- What you will do -
In the blog post about taking the bar exam, on which floor was Miss Moran's place next to the testing site?

- Page -
======
Wednesday, July 30, 2008

The BAR

First, you have to appreciate how crazy people get about this test. Insane-Guy who sat up a row for our summer classes was getting up and writing his practice essays at the same time we would actually be doing them on the real day - so he'd be acclimatized? One girl I know put all of Equity law into a chart and then put it on the wall...




Shut up - it helped me learn it.

Actually, there were no equities questions on the bar. Also, no Family Law, Corporations, Trusts, or Conflict of Law (these are days and days of my life I will never get back).

Among the helpful tips that Barbri gave us was that before the bar, one should sleep in a hotel within walking distance from the bar testing site... and not to take the elevator that morning, just in case it broke while you were in it and couldn't get off. Miss Moran let me stay with her at her place next to the site, although she was on the 39th floor and we took our chances with the elevator.

This was vaguely like staying in a hostel, as Miss Moran just moved out and took all her furniture with her. It was us and our air mattresses. And her's had a hole in it. Also, it was incredibly hot. Feeling how hot it was, I assured her I didn't need a blanket to sleep with. We went to bed at 10, we went to bed, ready to get a good night's sleep and face the essays in the morning like a firing squad.

At 11 Miss Moran was already sleeping on the floor and I was shivering under a sheet. I finally had to get my towel from the bathroom and huddle under it for warmth. Although my brain knows I must have slept at least at some point... well, I just don't believe it.

So this is us, the morning before we headed out:



My shirt, reads: "Please don't make me cry" - if I'd been thinking, I'd have made her one that read: "I'm probably going to make you cry"

The proctor at this test is worth noting. She couldn't find anyone's name on the roll to check them in and actually told one poor girl (who was about to either faint or cry) that she was in the wrong room and that she needed to leave right now - someone had to take the sheet of paper from the proctor and find her name on the list so the girl didn't go kill herself in the hallway for getting lost the morning of the bar.
======
Item-finding records
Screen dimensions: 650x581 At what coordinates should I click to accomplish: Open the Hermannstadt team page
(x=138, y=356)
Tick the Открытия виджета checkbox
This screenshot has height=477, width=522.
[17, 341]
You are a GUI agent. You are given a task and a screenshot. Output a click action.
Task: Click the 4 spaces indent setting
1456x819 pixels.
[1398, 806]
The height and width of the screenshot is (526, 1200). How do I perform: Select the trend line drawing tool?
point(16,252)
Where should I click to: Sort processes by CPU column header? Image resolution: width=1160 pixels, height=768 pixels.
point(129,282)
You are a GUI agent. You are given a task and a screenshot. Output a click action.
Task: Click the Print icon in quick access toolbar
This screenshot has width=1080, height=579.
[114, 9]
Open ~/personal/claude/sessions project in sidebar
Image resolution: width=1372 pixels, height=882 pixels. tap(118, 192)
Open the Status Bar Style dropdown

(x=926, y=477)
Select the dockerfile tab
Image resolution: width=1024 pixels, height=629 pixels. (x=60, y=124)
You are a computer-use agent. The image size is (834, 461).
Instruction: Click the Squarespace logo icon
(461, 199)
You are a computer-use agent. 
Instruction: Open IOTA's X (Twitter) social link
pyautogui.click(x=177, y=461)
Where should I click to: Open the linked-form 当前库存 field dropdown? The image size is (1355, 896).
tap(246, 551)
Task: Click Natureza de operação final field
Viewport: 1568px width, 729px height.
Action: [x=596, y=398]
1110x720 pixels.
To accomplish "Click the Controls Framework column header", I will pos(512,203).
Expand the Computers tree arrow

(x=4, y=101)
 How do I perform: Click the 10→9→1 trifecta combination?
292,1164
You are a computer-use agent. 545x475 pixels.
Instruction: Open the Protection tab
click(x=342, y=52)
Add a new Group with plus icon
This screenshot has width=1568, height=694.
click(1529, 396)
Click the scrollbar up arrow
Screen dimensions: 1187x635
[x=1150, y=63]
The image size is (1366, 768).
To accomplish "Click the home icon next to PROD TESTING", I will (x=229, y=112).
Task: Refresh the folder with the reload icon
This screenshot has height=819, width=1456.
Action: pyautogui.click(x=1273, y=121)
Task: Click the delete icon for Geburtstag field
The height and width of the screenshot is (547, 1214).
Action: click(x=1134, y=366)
======
- Written response -
The 39th floor.